-- Objective A --
In the message about signal handlers, where is DoingCommandRead set to true?
-- Objective B --
Retype the message about signal handlers from "On 2020/11/17 21:18, Bharath" down to "die() or SignalHandlerForShutdownRequest().".

-- Text shown --
- - - - -

Re: Use standard SIGHUP and SIGTERM handlers in autoprewarm module

From: Fujii Masao <masao(dot)fujii(at)oss(dot)nttdata(dot)com>
To: Bharath Rupireddy <bharath(dot)rupireddyforpostgres(at)gmail(dot)com>, Craig Ringer <craig(dot)ringer(at)enterprisedb(dot)com>
Cc: PostgreSQL-development <pgsql-hackers(at)postgresql(dot)org>, Robert Haas <robert(dot)haas(at)enterprisedb(dot)com>
Subject: Re: Use standard SIGHUP and SIGTERM handlers in autoprewarm module
Date: 2020-11-18 12:22:50
Message-ID: 1ae40b1b-2f42-4510-1514-40bb7d7255ab@oss.nttdata.com
Views: Raw Message | Whole Thread | Download mbox | Resend email
Thread:
Lists: pgsql-hackers

On 2020/11/17 21:18, Bharath Rupireddy wrote:
> Thanks Craig!
>
> On Fri, Oct 23, 2020 at 9:37 AM Craig Ringer
> <craig(dot)ringer(at)enterprisedb(dot)com> wrote:
>>
>> src/test/modules/test_shm_mq/worker.c appears to do the right thing the wrong way - it has its own custom handler instead of using die() or SignalHandlerForShutdownRequest().
>>
>
> handle_sigterm() and die() are similar except that die() has extra
> handling(below) for exiting immediately when waiting for input/command
> from the client.
> /*
> * If we're in single user mode, we want to quit immediately - we can't
> * rely on latches as they wouldn't work when stdin/stdout is a file.
> * Rather ugly, but it's unlikely to be worthwhile to invest much more
> * effort just for the benefit of single user mode.
> */
> if (DoingCommandRead && whereToSendOutput != DestRemote)
> ProcessInterrupts();
>
> Having this extra handling is correct for normal backends as they can
> connect directly to clients for reading input commands, the above if
> condition may become true and ProcessInterrupts() may be called to
> handle the SIGTERM immediately.
>
> Note that DoingCommandRead can never be true in bg workers as it's
> being set to true only in normal backend PostgresMain(). If we use
> die()(instead of custom SIGTERM handlers such as handle_sigterm()) in
> a bg worker/non-backend process, there are no chances that the above
> part of the code gets hit and the interrupts are processed
> immediately. And also here are the bg worker process that use die()

- - - - -

-- Information supplied --
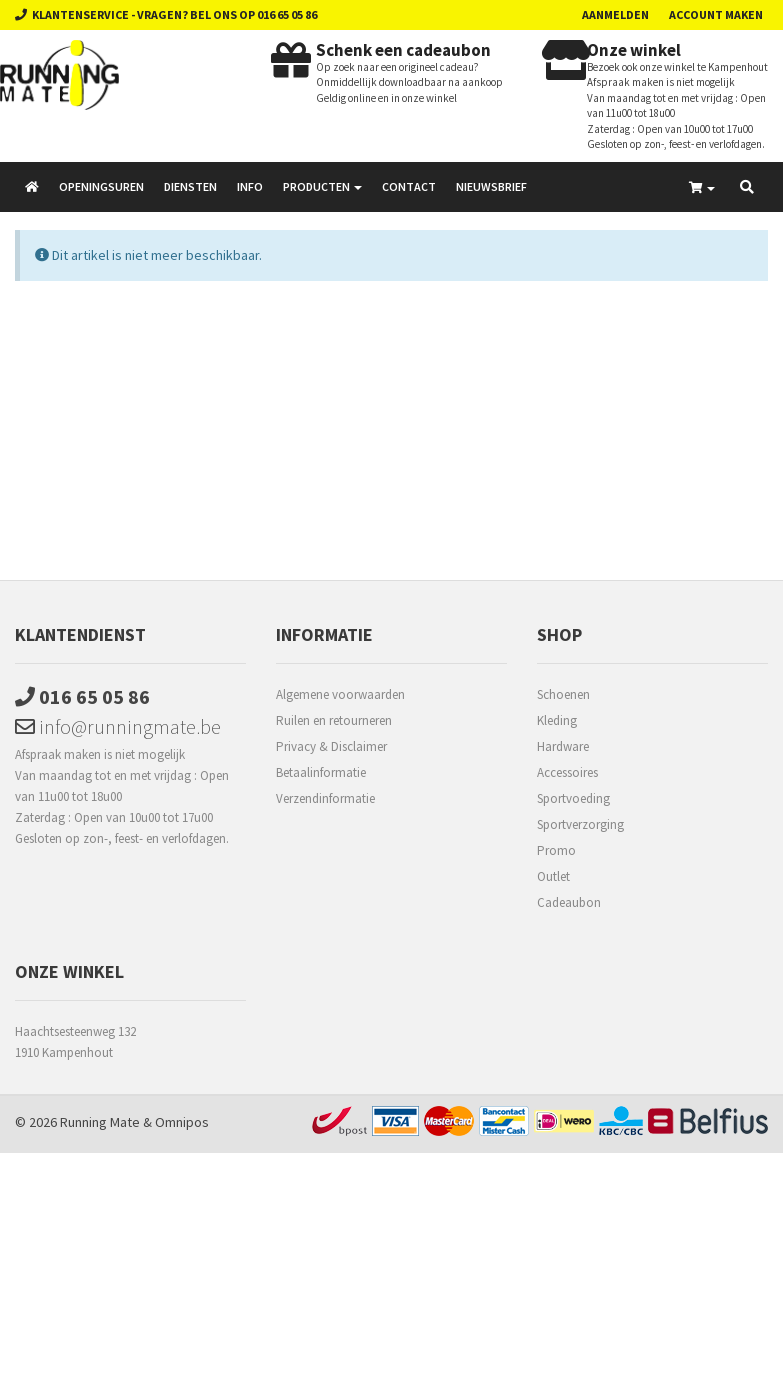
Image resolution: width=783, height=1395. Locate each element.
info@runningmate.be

- - - - -

-- Written response A --
Only in normal backend PostgresMain().

-- Written response B --
On 2020/11/17 21:18, Bharath Rupireddy wrote:
> Thanks Craig!
>
> On Fri, Oct 23, 2020 at 9:37 AM Craig Ringer
> <craig(dot)ringer(at)enterprisedb(dot)com> wrote:
>>
>> src/test/modules/test_shm_mq/worker.c appears to do the right thing the wrong way - it has its own custom handler instead of using die() or SignalHandlerForShutdownRequest().